The following day, I revisit Loeb’s residence to attend his performance alongside his students, friends, colleagues, and family. Loeb aspires to elevate his production from his attic to off-Broadway and has a high likelihood of succeeding. Joshua Ravetch, who co-produced and directed Carrie Fisher’s solo show Wishful Drinking, is leading the production, and the show features a song written by Oscar-winning songwriter Alan Bergman.
The presentation consists of a single speaker talking, interspersed with visual aids and brief clips. Loeb opens with the topic of ’Oumuamua and quickly begins to criticize those who disagree with him. He compares himself to the boy in the Hans Christian Andersen story, exposing the truth about ’Oumuamua and its lack of a tail to the astronomical community.
Next, there are multiple theories surrounding the asteroid. One possibility is that it was a nitrogen iceberg, but this is unlikely as we have never observed one and it would not withstand the journey through interstellar space. Another theory is that it was a dark comet, which we have also never seen before. It could possibly be invisible due to its dark nature. The suggestion that it was a comet with an icy core, similar to a water iceberg, has been proposed. However, Loeb jokes that this is nothing new as we have observed these types of comets before, accompanied by the music from Titanic.
He continues to compare the resistance he’s faced to the struggles of Galileo and Marie Curie, and then references the Wright Brothers. In 1900, it was widely believed that human flight was impossible and many prominent figures, such as Thomas Edison and The New York Times, stated that it would never be achieved. These comparisons may not change the minds of those who view him as self-centered.

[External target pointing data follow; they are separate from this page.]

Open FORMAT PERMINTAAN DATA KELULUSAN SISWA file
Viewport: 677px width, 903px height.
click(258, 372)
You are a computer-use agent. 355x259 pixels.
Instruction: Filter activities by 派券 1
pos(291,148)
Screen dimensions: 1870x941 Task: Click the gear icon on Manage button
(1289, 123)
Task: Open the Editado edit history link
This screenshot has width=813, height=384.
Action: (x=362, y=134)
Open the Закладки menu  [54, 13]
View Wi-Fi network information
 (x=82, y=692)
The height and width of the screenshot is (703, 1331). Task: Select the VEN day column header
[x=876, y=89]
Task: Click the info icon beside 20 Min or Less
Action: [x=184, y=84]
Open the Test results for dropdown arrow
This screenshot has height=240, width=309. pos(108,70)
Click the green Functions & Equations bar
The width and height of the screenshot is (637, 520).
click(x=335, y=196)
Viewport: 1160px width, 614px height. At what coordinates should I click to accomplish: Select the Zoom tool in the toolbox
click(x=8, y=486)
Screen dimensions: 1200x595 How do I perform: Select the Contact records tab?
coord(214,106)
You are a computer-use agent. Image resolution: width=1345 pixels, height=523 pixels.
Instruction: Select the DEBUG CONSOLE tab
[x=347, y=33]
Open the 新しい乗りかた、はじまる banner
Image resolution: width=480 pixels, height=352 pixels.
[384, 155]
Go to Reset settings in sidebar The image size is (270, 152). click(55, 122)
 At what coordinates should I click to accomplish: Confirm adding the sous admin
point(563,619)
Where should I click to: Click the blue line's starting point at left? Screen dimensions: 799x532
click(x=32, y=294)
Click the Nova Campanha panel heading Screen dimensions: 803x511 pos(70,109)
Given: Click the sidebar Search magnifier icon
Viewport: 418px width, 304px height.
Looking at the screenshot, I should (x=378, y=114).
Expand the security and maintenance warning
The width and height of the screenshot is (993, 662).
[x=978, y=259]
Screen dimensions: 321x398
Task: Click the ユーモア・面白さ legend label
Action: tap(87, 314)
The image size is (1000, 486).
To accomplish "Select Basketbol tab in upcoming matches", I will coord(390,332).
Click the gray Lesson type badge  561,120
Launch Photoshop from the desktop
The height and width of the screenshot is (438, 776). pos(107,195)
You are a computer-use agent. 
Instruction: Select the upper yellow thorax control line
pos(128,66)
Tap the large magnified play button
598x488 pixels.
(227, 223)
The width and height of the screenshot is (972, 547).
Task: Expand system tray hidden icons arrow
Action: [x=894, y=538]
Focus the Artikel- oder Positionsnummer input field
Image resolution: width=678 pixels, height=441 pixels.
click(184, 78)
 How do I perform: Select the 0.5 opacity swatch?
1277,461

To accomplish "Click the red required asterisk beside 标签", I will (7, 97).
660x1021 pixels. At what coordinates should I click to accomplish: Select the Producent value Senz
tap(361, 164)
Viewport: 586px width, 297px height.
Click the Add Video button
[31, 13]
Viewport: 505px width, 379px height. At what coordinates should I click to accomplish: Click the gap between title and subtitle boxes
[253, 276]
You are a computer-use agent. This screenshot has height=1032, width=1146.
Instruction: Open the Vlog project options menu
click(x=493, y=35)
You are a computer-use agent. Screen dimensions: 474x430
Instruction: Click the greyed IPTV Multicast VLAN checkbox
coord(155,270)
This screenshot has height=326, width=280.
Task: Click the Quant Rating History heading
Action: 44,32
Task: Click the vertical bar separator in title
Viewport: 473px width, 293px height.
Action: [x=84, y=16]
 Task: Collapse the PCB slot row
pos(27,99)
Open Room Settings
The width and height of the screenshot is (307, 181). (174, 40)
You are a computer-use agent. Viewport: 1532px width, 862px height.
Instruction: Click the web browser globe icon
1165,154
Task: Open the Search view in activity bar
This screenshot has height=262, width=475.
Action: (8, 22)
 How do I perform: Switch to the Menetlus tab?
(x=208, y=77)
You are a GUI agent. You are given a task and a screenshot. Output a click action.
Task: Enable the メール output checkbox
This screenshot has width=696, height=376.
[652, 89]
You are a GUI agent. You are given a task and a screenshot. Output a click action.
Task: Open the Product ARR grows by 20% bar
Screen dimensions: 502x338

However, it could be argued that this perspective is not entirely fair. Before concluding our conversation, I inquire with Loeb about the potential benefits of searching for extraterrestrial life. His response is unexpectedly humble. He explains, “In our personal lives, we know that finding a partner brings new purpose and significance. Similarly, if we were to discover another civilization that could teach us and inspire us, it would give our cosmic existence a greater meaning. The universe would no longer be purposeless.”